*** Opening RECORDS FOR THIS EXERCISE ***
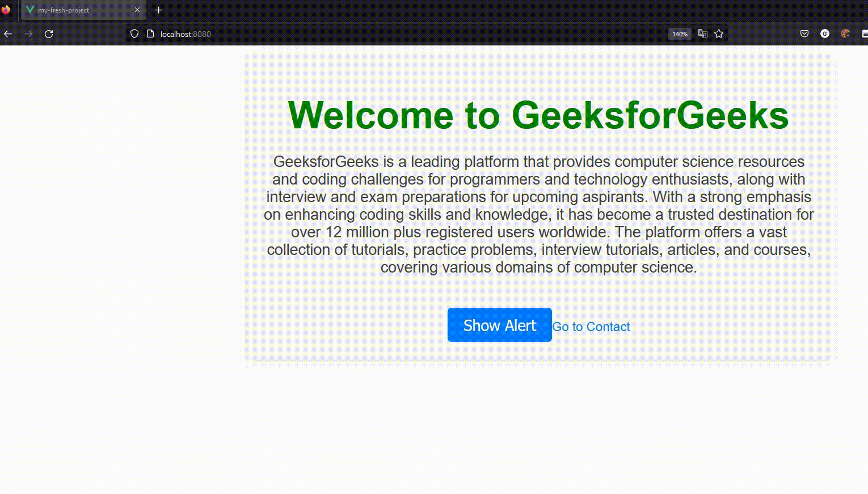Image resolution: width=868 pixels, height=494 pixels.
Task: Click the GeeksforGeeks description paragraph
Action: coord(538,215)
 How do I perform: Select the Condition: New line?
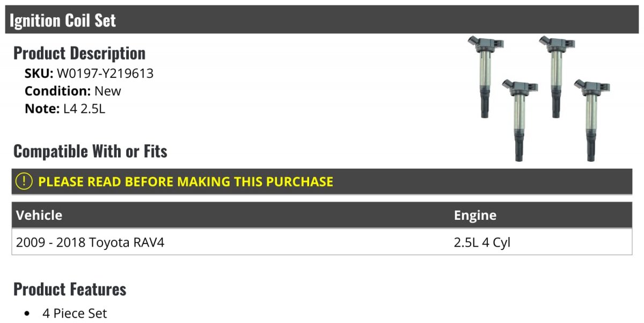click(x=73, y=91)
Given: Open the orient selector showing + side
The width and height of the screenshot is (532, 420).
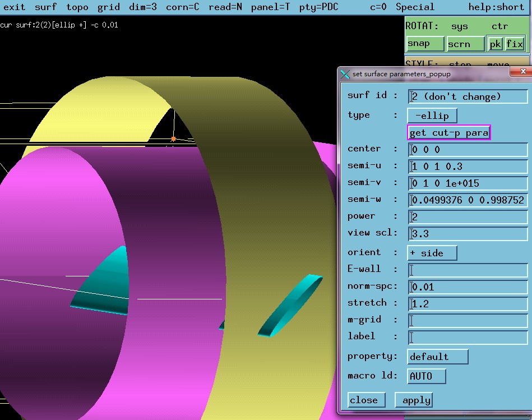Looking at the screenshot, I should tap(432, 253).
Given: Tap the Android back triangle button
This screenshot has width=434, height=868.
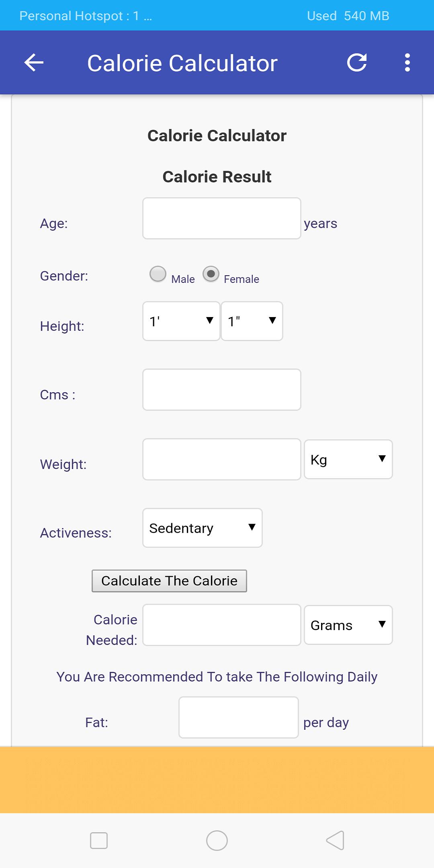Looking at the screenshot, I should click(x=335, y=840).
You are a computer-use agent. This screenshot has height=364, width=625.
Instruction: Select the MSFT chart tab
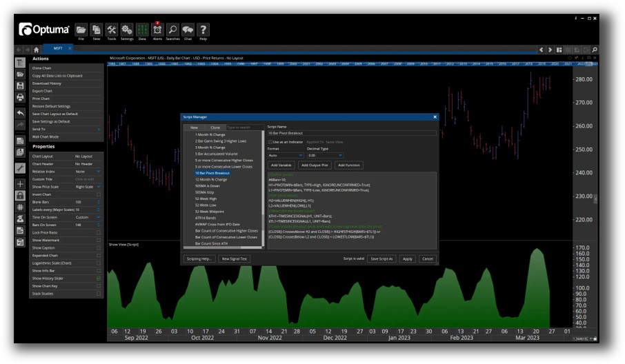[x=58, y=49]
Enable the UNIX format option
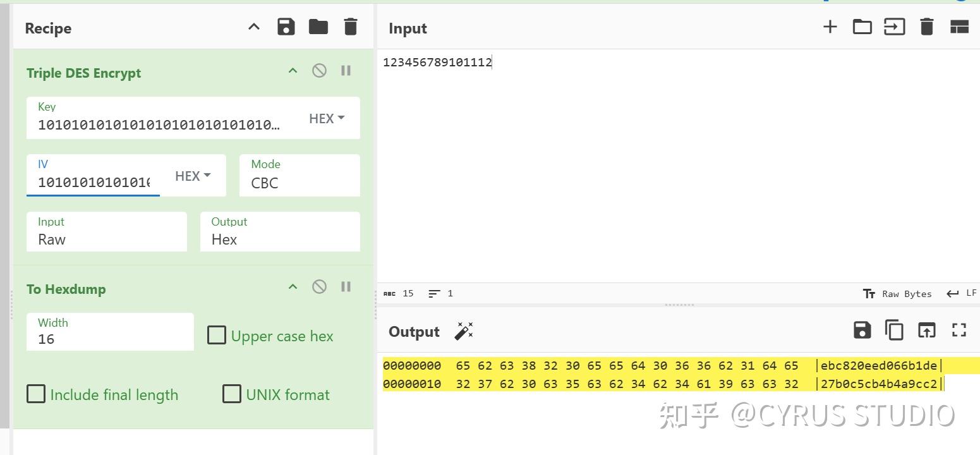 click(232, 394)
*** Closing RECORDS FOR THIS EXERCISE ***
Nothing but the lines from the one containing "How do I perform: Select" through the final line of the records, both included and copied exactly, should appear in the answer; pictures stay out.

 How do I perform: Select the Condition: New line?
click(x=73, y=91)
Given: Open the orient selector showing + side
The width and height of the screenshot is (532, 420).
Looking at the screenshot, I should tap(432, 253).
Given: Tap the Android back triangle button
This screenshot has width=434, height=868.
Looking at the screenshot, I should click(x=335, y=840).
You are a computer-use agent. This screenshot has height=364, width=625.
Instruction: Select the MSFT chart tab
[x=58, y=49]
Enable the UNIX format option
 click(232, 394)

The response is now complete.